### GOAL OF THE EXERCISE
Pull out every line below holding the word "pixels".
┄┄┄┄┄┄┄┄┄┄┄┄┄┄┄┄┄┄┄┄
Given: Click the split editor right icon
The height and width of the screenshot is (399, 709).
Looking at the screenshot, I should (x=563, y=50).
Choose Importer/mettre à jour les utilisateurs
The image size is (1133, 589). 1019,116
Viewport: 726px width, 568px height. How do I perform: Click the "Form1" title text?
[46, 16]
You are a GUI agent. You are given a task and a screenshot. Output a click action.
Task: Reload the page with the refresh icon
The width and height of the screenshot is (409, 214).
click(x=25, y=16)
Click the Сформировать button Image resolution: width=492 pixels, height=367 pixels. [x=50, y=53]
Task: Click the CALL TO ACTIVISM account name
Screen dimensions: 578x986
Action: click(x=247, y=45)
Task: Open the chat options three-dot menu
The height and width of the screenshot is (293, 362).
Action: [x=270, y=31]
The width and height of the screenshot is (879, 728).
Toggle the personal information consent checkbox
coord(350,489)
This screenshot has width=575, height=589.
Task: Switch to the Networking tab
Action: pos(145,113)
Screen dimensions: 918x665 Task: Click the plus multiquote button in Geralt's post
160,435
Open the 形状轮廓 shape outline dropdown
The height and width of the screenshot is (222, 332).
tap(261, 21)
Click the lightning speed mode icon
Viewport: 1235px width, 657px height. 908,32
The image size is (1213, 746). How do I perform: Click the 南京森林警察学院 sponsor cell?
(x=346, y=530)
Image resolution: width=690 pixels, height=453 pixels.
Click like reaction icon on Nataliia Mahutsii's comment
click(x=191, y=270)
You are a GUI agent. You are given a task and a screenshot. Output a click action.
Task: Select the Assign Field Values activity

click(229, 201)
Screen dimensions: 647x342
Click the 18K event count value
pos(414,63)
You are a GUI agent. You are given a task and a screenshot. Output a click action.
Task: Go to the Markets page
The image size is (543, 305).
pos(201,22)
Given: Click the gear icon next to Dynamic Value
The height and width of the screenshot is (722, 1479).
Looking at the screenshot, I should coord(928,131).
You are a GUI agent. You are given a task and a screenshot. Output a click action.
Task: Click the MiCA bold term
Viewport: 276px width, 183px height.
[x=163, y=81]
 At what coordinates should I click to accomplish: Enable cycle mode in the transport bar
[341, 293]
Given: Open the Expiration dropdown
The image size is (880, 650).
┄┄┄┄┄┄┄┄┄┄┄┄┄┄┄┄┄┄┄┄
### REPLY
Click the Сформировать button Image resolution: width=492 pixels, height=367 pixels. [x=50, y=53]
Image resolution: width=690 pixels, height=453 pixels.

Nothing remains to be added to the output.